***** EXERCISE MATERIAL *****
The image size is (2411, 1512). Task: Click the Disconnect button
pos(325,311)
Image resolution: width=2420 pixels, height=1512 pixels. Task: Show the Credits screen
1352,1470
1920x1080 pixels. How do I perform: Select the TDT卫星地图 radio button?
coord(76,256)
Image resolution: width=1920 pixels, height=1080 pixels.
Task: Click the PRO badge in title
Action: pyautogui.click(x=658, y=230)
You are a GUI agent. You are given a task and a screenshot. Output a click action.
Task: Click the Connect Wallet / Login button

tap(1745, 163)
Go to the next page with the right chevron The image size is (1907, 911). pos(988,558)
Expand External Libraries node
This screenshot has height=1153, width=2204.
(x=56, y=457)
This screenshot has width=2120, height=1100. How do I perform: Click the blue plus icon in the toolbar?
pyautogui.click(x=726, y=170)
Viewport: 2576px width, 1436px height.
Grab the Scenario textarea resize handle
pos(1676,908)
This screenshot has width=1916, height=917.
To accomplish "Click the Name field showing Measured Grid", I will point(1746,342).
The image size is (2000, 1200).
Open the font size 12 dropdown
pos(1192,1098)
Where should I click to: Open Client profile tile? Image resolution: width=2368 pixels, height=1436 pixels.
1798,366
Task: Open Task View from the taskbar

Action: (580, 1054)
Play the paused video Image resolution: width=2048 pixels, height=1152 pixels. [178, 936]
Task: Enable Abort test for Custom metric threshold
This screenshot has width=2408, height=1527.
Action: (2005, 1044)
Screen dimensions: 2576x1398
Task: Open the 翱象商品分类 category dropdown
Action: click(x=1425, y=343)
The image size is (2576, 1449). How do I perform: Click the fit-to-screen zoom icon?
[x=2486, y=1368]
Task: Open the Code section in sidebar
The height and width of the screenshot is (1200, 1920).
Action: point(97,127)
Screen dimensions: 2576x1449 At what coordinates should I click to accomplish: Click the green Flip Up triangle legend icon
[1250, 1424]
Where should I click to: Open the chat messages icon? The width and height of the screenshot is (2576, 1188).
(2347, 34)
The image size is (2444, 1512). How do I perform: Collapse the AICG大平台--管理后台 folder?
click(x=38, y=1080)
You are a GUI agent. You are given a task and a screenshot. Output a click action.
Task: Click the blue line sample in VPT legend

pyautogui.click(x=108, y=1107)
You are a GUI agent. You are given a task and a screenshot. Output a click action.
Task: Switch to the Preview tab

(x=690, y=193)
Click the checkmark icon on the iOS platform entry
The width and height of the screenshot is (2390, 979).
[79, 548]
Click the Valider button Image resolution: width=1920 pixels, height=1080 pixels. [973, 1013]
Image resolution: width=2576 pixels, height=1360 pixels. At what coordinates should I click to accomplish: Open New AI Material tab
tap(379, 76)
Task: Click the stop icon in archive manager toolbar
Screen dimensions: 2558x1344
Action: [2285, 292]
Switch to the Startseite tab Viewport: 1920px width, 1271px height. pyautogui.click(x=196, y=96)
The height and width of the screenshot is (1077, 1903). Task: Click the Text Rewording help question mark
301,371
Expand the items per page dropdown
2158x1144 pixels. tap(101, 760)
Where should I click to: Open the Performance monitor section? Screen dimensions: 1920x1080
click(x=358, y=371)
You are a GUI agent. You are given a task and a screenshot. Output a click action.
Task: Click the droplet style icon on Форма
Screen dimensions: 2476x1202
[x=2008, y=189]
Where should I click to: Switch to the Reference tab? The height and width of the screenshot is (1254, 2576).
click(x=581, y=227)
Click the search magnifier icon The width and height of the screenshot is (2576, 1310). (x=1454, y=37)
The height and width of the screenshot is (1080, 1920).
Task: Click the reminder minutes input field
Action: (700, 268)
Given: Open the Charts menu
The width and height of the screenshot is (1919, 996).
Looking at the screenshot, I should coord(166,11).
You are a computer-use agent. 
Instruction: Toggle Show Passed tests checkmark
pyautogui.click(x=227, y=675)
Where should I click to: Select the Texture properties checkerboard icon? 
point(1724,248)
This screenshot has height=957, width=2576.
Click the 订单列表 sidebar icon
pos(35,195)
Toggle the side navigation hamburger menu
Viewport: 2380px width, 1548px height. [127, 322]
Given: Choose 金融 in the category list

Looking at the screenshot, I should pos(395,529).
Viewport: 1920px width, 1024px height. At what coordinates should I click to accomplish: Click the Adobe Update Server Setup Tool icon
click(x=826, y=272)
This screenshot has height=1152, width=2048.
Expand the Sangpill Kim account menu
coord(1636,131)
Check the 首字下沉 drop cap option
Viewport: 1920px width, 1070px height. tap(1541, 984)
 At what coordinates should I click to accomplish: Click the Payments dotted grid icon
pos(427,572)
*****
Take the material above and transcribe all of it exactly.

• [ANSWER]
The image size is (2411, 1512). Task: Click the Disconnect button
pos(325,311)
Image resolution: width=2420 pixels, height=1512 pixels. Task: Show the Credits screen
1352,1470
1920x1080 pixels. How do I perform: Select the TDT卫星地图 radio button?
coord(76,256)
Image resolution: width=1920 pixels, height=1080 pixels.
Task: Click the PRO badge in title
Action: pyautogui.click(x=658, y=230)
You are a GUI agent. You are given a task and a screenshot. Output a click action.
Task: Click the Connect Wallet / Login button

tap(1745, 163)
Go to the next page with the right chevron The image size is (1907, 911). pos(988,558)
Expand External Libraries node
This screenshot has height=1153, width=2204.
(x=56, y=457)
This screenshot has width=2120, height=1100. How do I perform: Click the blue plus icon in the toolbar?
pyautogui.click(x=726, y=170)
Viewport: 2576px width, 1436px height.
Grab the Scenario textarea resize handle
pos(1676,908)
This screenshot has width=1916, height=917.
To accomplish "Click the Name field showing Measured Grid", I will point(1746,342).
The image size is (2000, 1200).
Open the font size 12 dropdown
pos(1192,1098)
Where should I click to: Open Client profile tile? Image resolution: width=2368 pixels, height=1436 pixels.
1798,366
Task: Open Task View from the taskbar

Action: (580, 1054)
Play the paused video Image resolution: width=2048 pixels, height=1152 pixels. [178, 936]
Task: Enable Abort test for Custom metric threshold
This screenshot has width=2408, height=1527.
Action: (2005, 1044)
Screen dimensions: 2576x1398
Task: Open the 翱象商品分类 category dropdown
Action: click(x=1425, y=343)
The image size is (2576, 1449). How do I perform: Click the fit-to-screen zoom icon?
[x=2486, y=1368]
Task: Open the Code section in sidebar
The height and width of the screenshot is (1200, 1920).
Action: point(97,127)
Screen dimensions: 2576x1449 At what coordinates should I click to accomplish: Click the green Flip Up triangle legend icon
[1250, 1424]
Where should I click to: Open the chat messages icon? The width and height of the screenshot is (2576, 1188).
(2347, 34)
The image size is (2444, 1512). How do I perform: Collapse the AICG大平台--管理后台 folder?
click(x=38, y=1080)
You are a GUI agent. You are given a task and a screenshot. Output a click action.
Task: Click the blue line sample in VPT legend

pyautogui.click(x=108, y=1107)
You are a GUI agent. You are given a task and a screenshot. Output a click action.
Task: Switch to the Preview tab

(x=690, y=193)
Click the checkmark icon on the iOS platform entry
The width and height of the screenshot is (2390, 979).
[79, 548]
Click the Valider button Image resolution: width=1920 pixels, height=1080 pixels. [973, 1013]
Image resolution: width=2576 pixels, height=1360 pixels. At what coordinates should I click to accomplish: Open New AI Material tab
tap(379, 76)
Task: Click the stop icon in archive manager toolbar
Screen dimensions: 2558x1344
Action: [2285, 292]
Switch to the Startseite tab Viewport: 1920px width, 1271px height. pyautogui.click(x=196, y=96)
The height and width of the screenshot is (1077, 1903). Task: Click the Text Rewording help question mark
301,371
Expand the items per page dropdown
2158x1144 pixels. tap(101, 760)
Where should I click to: Open the Performance monitor section? Screen dimensions: 1920x1080
click(x=358, y=371)
You are a GUI agent. You are given a task and a screenshot. Output a click action.
Task: Click the droplet style icon on Форма
Screen dimensions: 2476x1202
[x=2008, y=189]
Where should I click to: Switch to the Reference tab? The height and width of the screenshot is (1254, 2576).
click(x=581, y=227)
Click the search magnifier icon The width and height of the screenshot is (2576, 1310). (x=1454, y=37)
The height and width of the screenshot is (1080, 1920).
Task: Click the reminder minutes input field
Action: (700, 268)
Given: Open the Charts menu
The width and height of the screenshot is (1919, 996).
Looking at the screenshot, I should coord(166,11).
You are a computer-use agent. 
Instruction: Toggle Show Passed tests checkmark
pyautogui.click(x=227, y=675)
Where should I click to: Select the Texture properties checkerboard icon? 
point(1724,248)
This screenshot has height=957, width=2576.
Click the 订单列表 sidebar icon
pos(35,195)
Toggle the side navigation hamburger menu
Viewport: 2380px width, 1548px height. [127, 322]
Given: Choose 金融 in the category list

Looking at the screenshot, I should pos(395,529).
Viewport: 1920px width, 1024px height. At what coordinates should I click to accomplish: Click the Adobe Update Server Setup Tool icon
click(x=826, y=272)
This screenshot has height=1152, width=2048.
Expand the Sangpill Kim account menu
coord(1636,131)
Check the 首字下沉 drop cap option
Viewport: 1920px width, 1070px height. tap(1541, 984)
 At what coordinates should I click to accomplish: Click the Payments dotted grid icon
pos(427,572)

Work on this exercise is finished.